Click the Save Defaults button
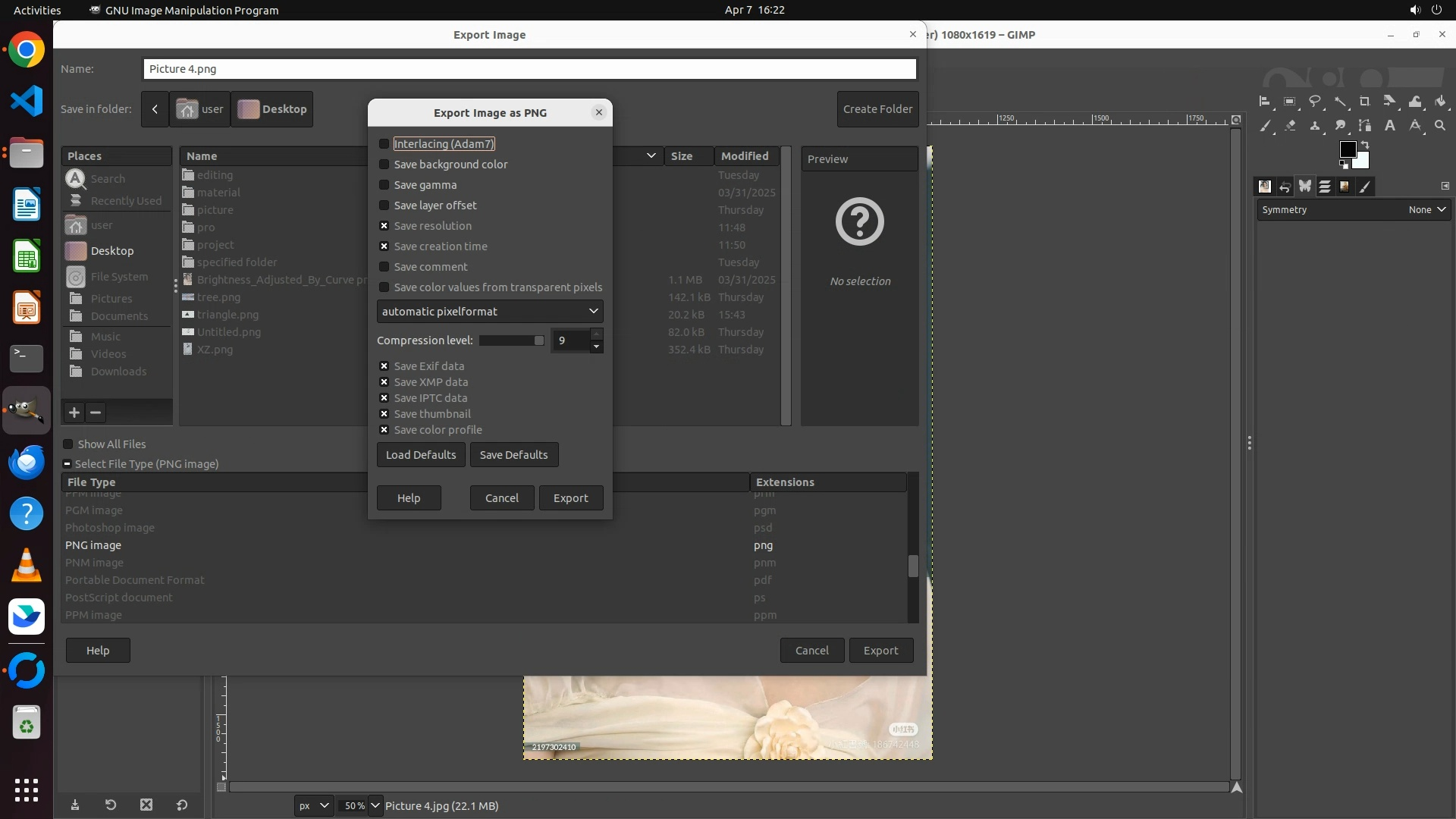Viewport: 1456px width, 819px height. click(x=513, y=455)
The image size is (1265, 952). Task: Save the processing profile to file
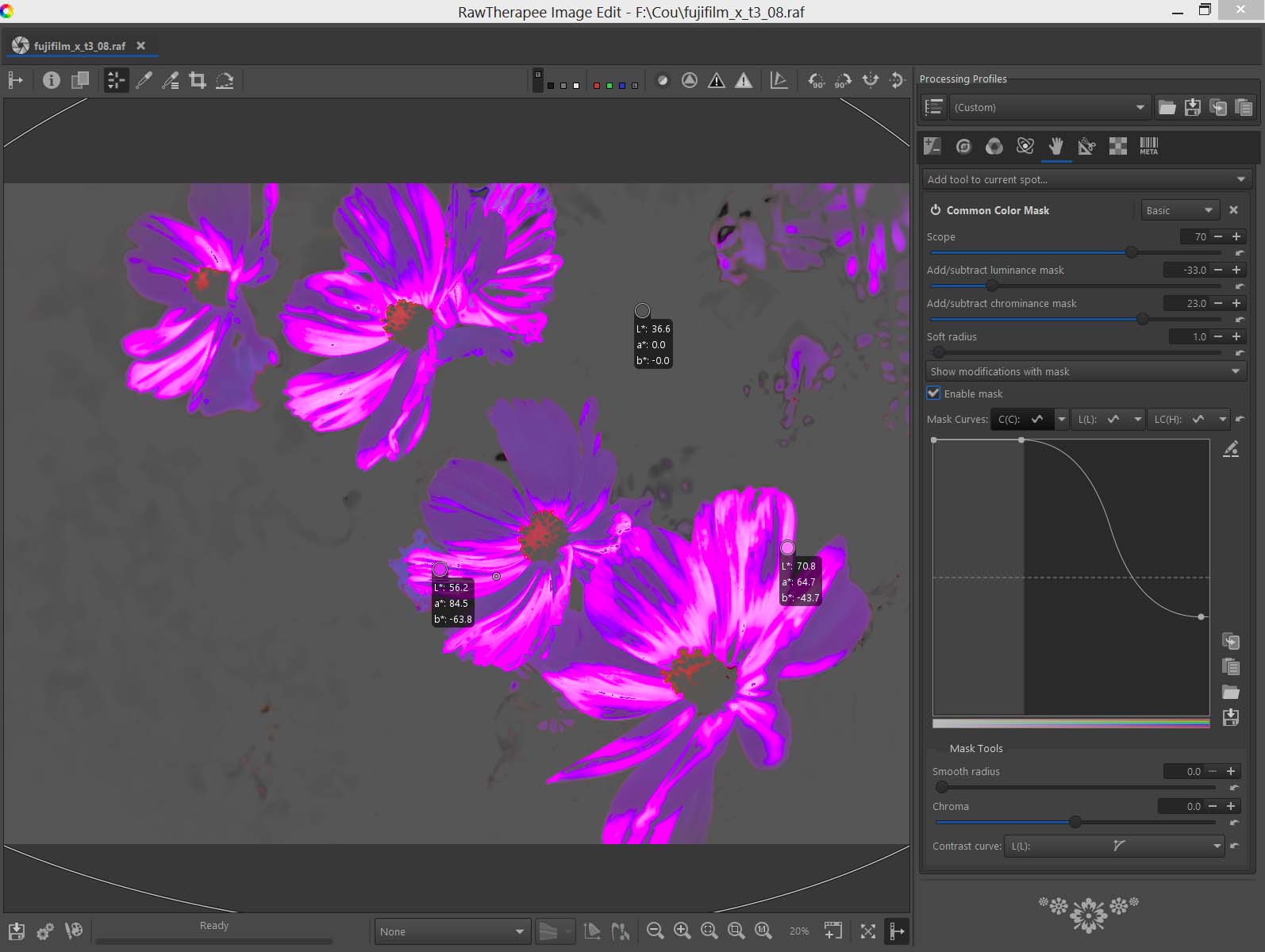tap(1192, 107)
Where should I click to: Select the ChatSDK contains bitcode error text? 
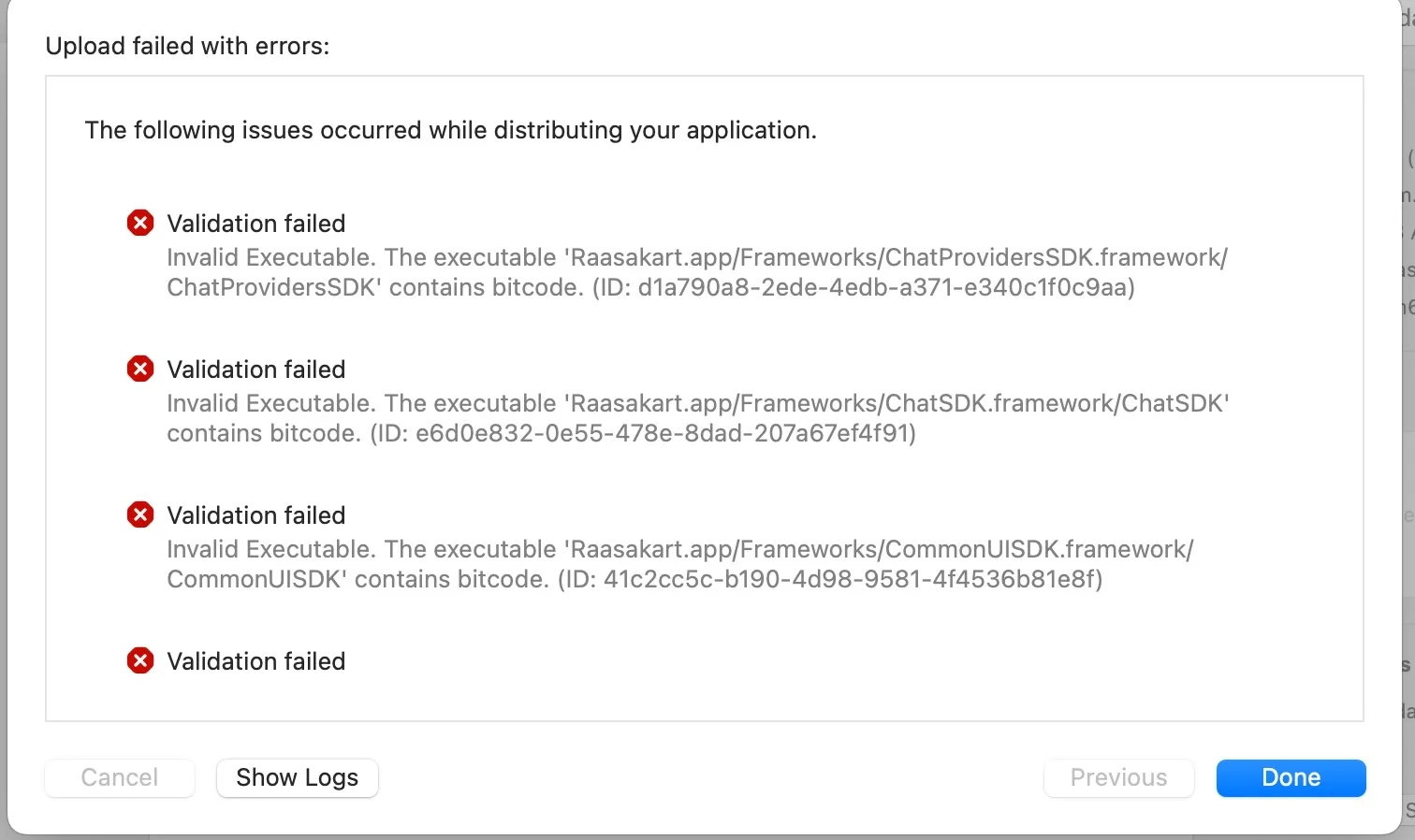pos(698,418)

# # # # #

Retype the stretch from the row containing "Where should I" through the end of the rows above, leaving the pictures out.

Where should I click to: Select the ChatSDK contains bitcode error text? 
pos(698,418)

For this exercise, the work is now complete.